The Democratic party’s primary objective in this debate has been to get as many of these 11 million declared citizens as quickly as possible. Never mind that all of them have already broken the law by entering the country illegally. Never mind the potential impact on unskilled workers already here. Never mind how the vast majority of these folks have not paid any income taxes since their arrival, a failure for which most American citizens would be put in prison. To listen to the Democratic party’s rhetoric, you would think that the primary problem with our current system is that you’re not allowed to vote in federal elections the moment you cross the border.

The transparent goal here is to get 11 million new Democratic voters in the system as soon as possible, turning a bunch of red states purple and purple states blue. All of the other concerns — who among these people mean us harm? is it in our economic interest? can they be culturally assimilated? — are dismissed as xenophobia.

Finally, there is the sequester. In his State of the Union address, Obama declared, “It is not a bigger government we need, but a smarter government that sets priorities and invests in broad-based growth.”

A president who truly believed in the government’s ability to work efficiently and dispel the public’s perception of the “bloated bureaucrat” would welcome the opportunity to cut seven to ten percentage points from the federal budget with no significant change in the quality of government services. That president would welcome, instead of threatening to veto, legislation that gave him greater flexibility to administer sequestration cuts.

Instead, we have gotten the Washington Monument strategy on a grand, government-wide scale — illegal immigrants let out of detention centers, White House tours canceled, long delays at airports because of cuts (now averted) to the Federal Aviation Administration.

Meanwhile, the federal government continues to spend $20 million on helping the Palestinian Authority be more effective, $11,000 per classroom for audiovisual systems for the Foreign Service Institute, $3.8 million to enact reforms to Armenia’s pension system, $18.8 million for economic development in the Philippines, and nearly $900,000 on keeping empty bank accounts open, while $2 billion in unspent stimulus funds remain in federal accounts. What we see before us today is the exact opposite of a “smarter government that sets priorities.”

Many of us walk around with this old-fashioned notion that government ought to try to make life better for its citizens; for this administration, the aim of the sequester appears to be to administer the cuts as painfully as possible in order to persuade the public that the sequester was a bad idea.
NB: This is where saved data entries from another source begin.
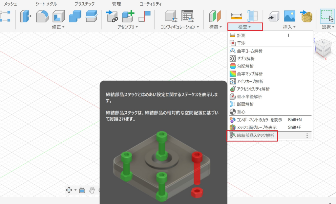
Task: Select the Offset Plane construct icon
Action: 215,16
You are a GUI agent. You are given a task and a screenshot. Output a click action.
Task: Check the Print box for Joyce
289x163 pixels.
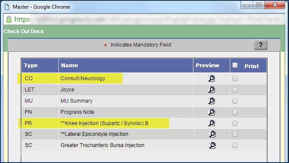click(235, 90)
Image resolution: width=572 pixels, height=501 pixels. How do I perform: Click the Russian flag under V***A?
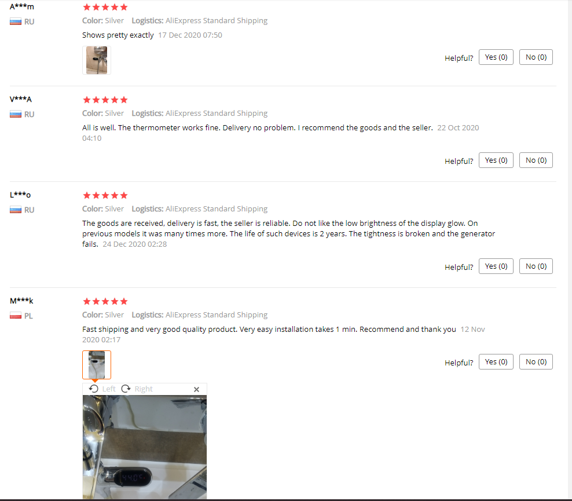click(x=15, y=115)
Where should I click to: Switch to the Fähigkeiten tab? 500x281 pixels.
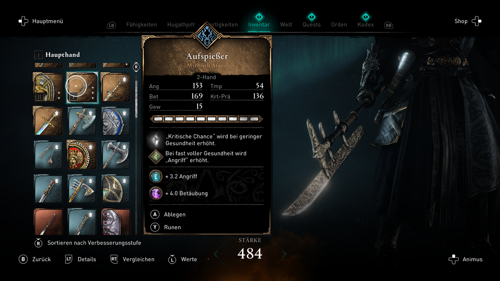click(x=141, y=24)
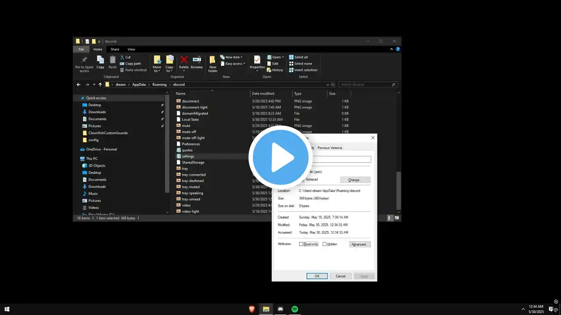Click the large video play button
This screenshot has height=315, width=561.
coord(281,158)
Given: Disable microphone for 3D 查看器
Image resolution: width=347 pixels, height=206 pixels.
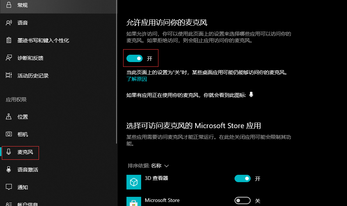Looking at the screenshot, I should point(242,179).
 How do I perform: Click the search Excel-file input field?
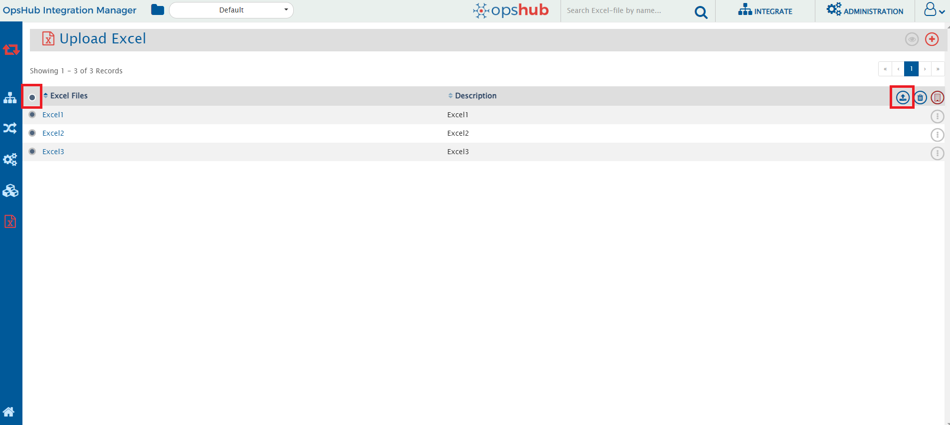pos(626,10)
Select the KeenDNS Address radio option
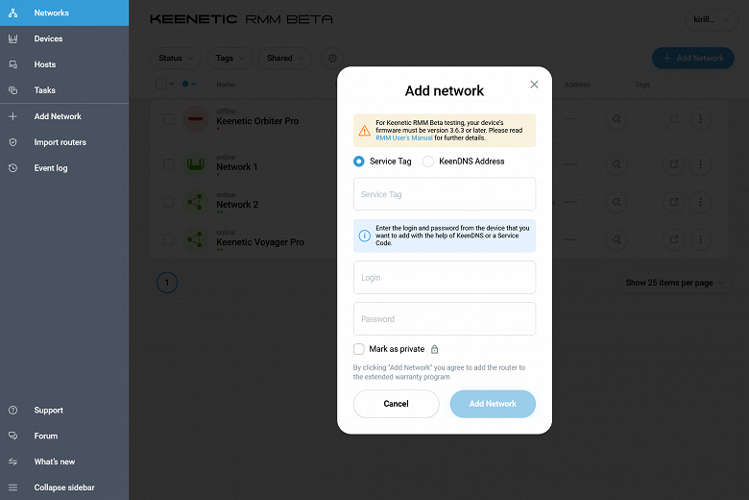749x500 pixels. click(428, 162)
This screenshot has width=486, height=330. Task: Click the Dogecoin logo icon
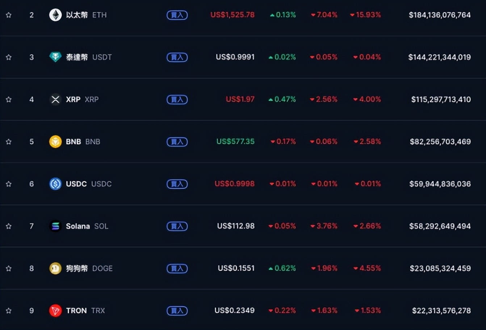pos(55,268)
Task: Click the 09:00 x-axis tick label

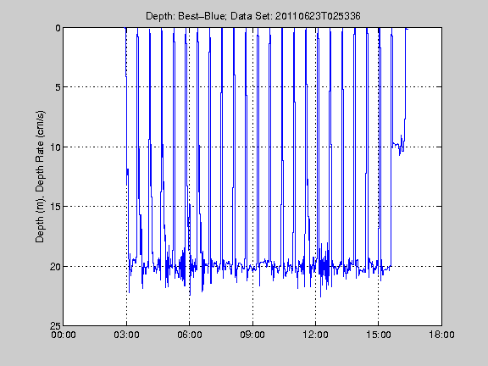Action: tap(252, 335)
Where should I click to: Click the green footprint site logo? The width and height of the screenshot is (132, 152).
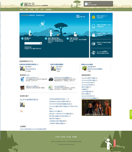[22, 5]
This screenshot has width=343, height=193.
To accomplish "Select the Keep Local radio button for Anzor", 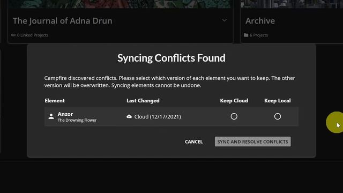I will [x=278, y=116].
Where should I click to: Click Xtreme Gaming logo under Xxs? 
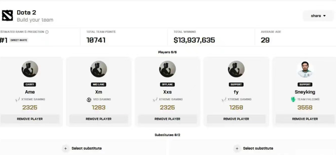155,99
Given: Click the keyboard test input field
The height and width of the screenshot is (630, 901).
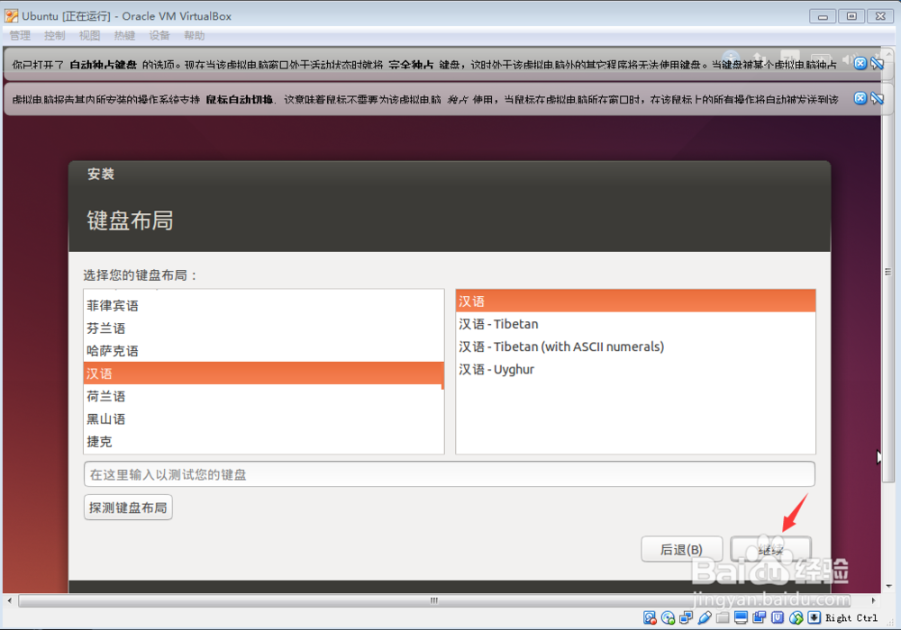Looking at the screenshot, I should pos(450,474).
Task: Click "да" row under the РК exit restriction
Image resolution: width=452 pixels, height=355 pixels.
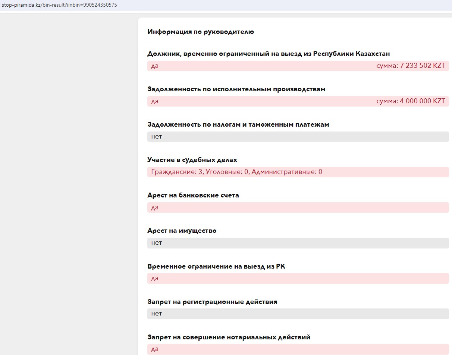Action: point(298,278)
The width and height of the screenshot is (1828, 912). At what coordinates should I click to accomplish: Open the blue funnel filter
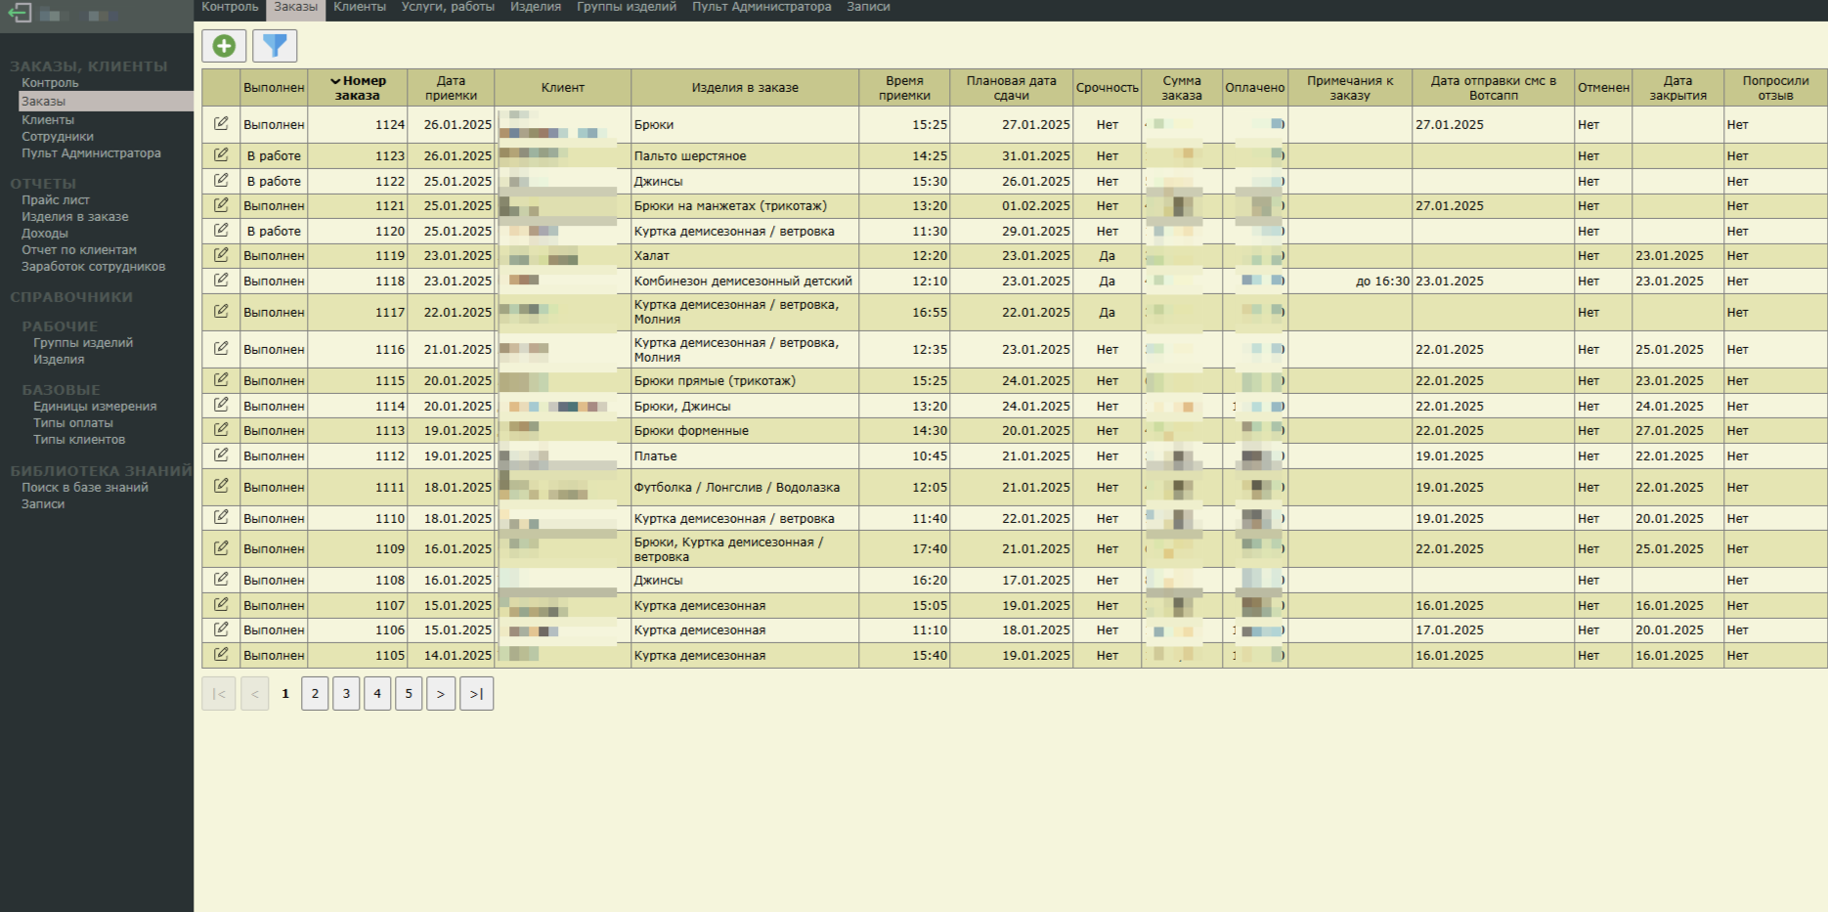click(275, 46)
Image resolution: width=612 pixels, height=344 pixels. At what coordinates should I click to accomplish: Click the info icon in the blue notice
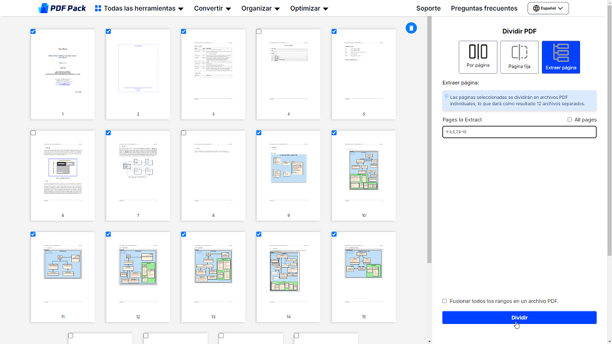coord(446,97)
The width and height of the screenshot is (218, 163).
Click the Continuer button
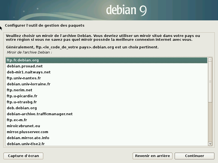tap(194, 156)
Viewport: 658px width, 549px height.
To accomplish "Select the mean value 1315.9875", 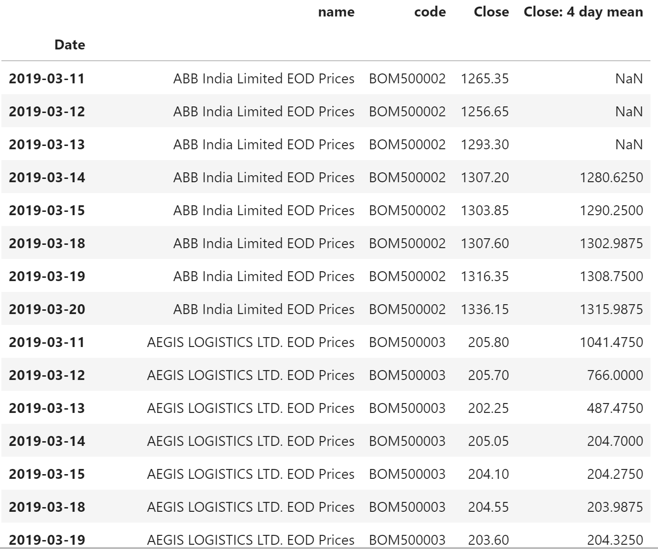I will click(x=611, y=309).
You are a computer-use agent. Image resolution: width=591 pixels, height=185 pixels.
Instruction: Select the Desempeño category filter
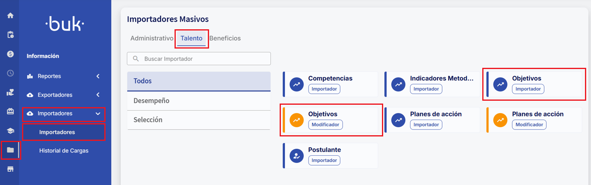[x=199, y=101]
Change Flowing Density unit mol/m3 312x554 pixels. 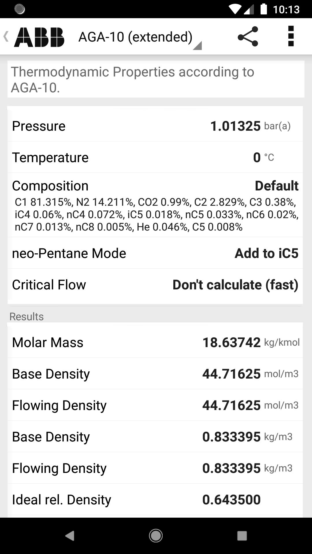tap(281, 405)
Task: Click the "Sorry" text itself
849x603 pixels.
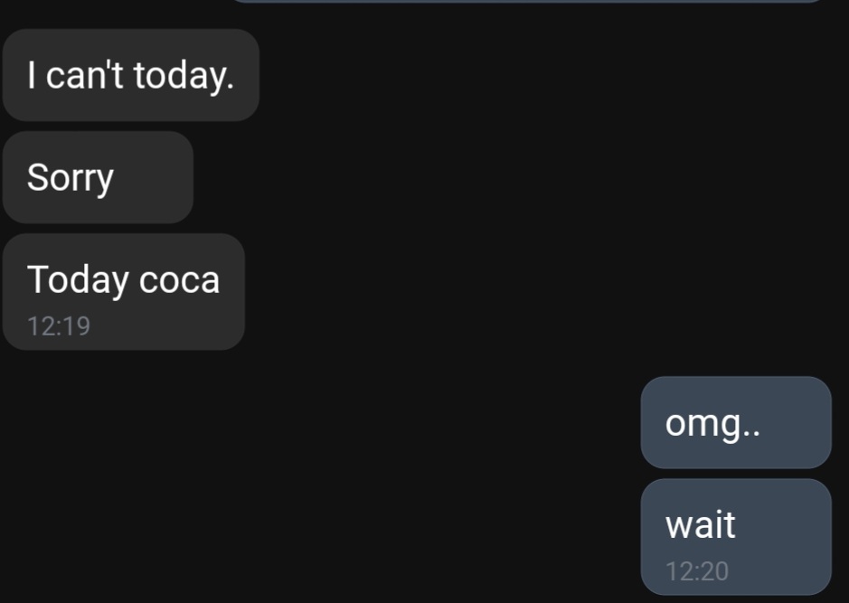Action: (x=71, y=177)
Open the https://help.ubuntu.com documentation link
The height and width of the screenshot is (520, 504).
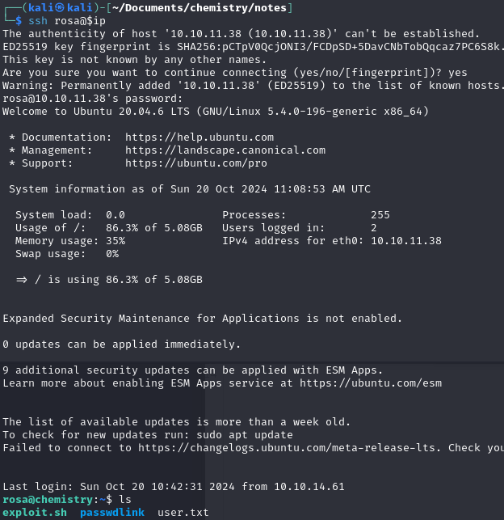200,137
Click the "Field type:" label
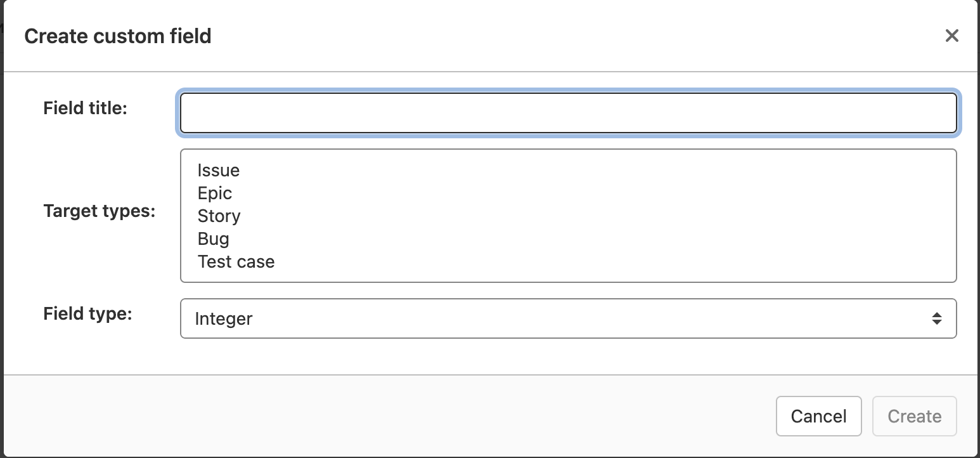This screenshot has height=458, width=980. pos(87,313)
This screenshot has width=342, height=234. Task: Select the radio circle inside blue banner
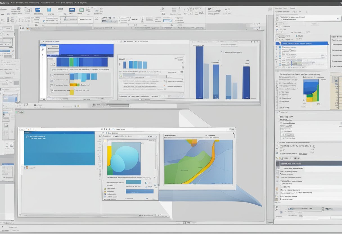pyautogui.click(x=27, y=137)
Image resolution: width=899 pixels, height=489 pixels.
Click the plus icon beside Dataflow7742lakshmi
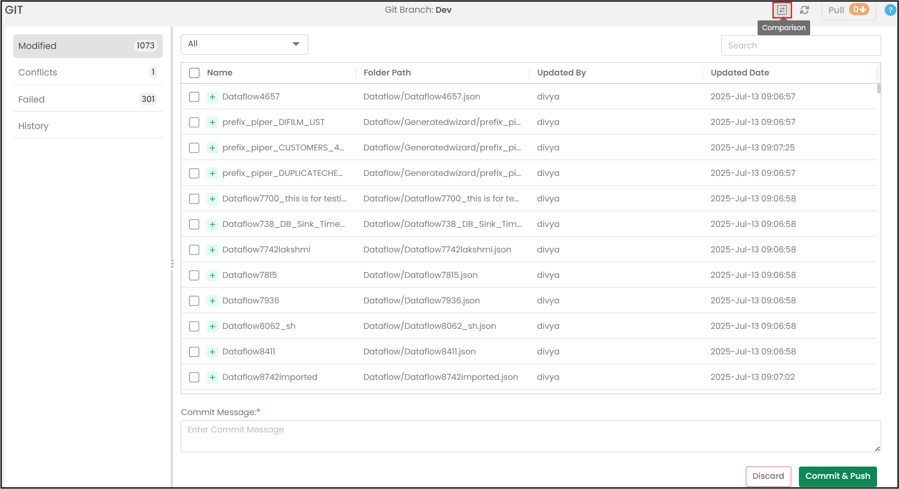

Obama’s approval rating is in the high 40s again. It occasionally dips underwater (when his disapproval rating higher rises above it) and then resurfaces. If public approval still matters to him — at this point, it may take a backseat to his mission of “fundamentally transforming the United States of America” — he may want to try solving the next crisis to arise, instead of trying to use it for political gain.

The president and Rahm Emanuel may never want a serious crisis to go to waste, but the American people really never want a serious crisis to just fester.

— Jim Geraghty writes the Campaign Spot on NRO.